A Favorite Snack, Now a Favorite Fuel
February 24, 2017 marked the beginnings of Maui’s first biofuel crop of sunflowers. Kimokeo Kapahuleha gave the blessings for the 115-acre parcel while members of Pacific Biodiesel Technologies participated in the ceremony. Pacific Biodiesel has leased the parcel from Maui Tropical Plantation Owner and Developer Mike Atherton for the largest biofuel project in the state of Hawaii. In an area that was previously used to grow sugar cane lies the land itself at the corner of Honoapi’ilani Highway and Kuihelani Highway.

So why biofuel?

Environmentalists are urging communities to decrease their carbon footprint on the land. For this reason, Pacific Biodiesel planted sunflowers because it’s oil burns cleaner preventing harmful carbon dioxide emissions. Right now, most of the oil is being used for utility power generation. Another use is as a back-up source of energy for Hawaii’s grid powered by solar or wind energy.
Hopefully in the future we will see more biofuel being used for heavy duty transportation like in trucks or ocean tugs. Currently, sunflower seed oil can be used in any diesel or turbine engine. Already there are two stations on Maui that sell biofuel, one in Kahului on Hobron Street and the other in Lahaina on Kupuohi Street.

Even though sunflowers are a fast growing 90-day crop there are many expenses linked to bringing the crop to harvest. These guys at Pacific Biodiesel are so smart. Do they throw away the rest of the plant after they crush seeds for oil? Nope, they use all the plant like the leaves. The leaves can be used as a food source for livestock. Even better, the crop is Non-GMO which means no nasty pesticides in our food chain.

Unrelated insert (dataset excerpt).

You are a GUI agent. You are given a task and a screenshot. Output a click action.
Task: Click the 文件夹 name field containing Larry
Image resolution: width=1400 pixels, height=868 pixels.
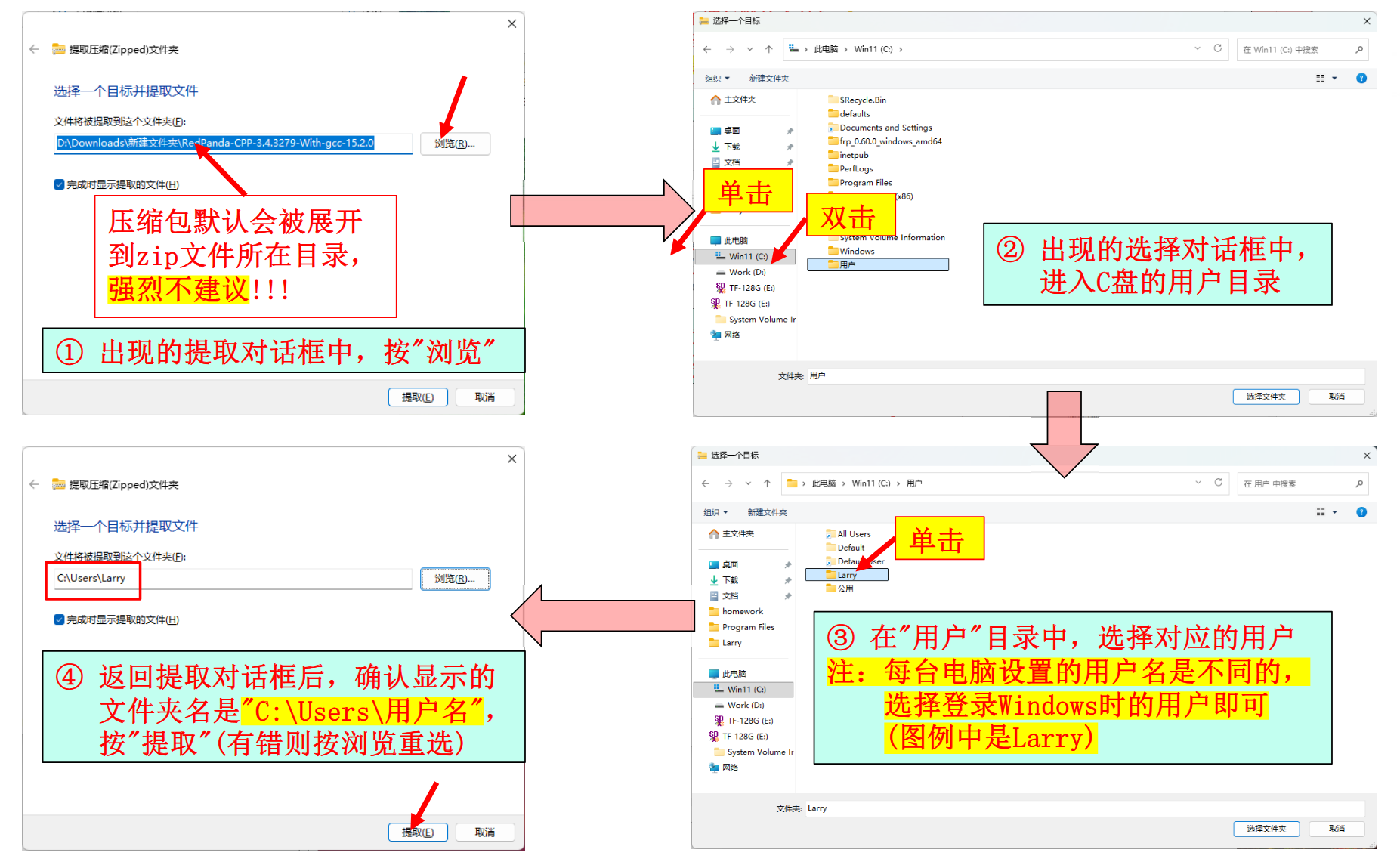(1084, 808)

Other uses include, cooking oil, fertilizer, and reef-safe sunscreen. Growing sunflowers is a great way to develop a cleaner healthier fuel for our environment. And, Pacific Biodiesel has designed a way to make biofuel a cost-effective resource by using all the plant and growing all year. They like to call this their “Zero Waste Agriculture & Energy Model.” I like to call it pono (doing what is right).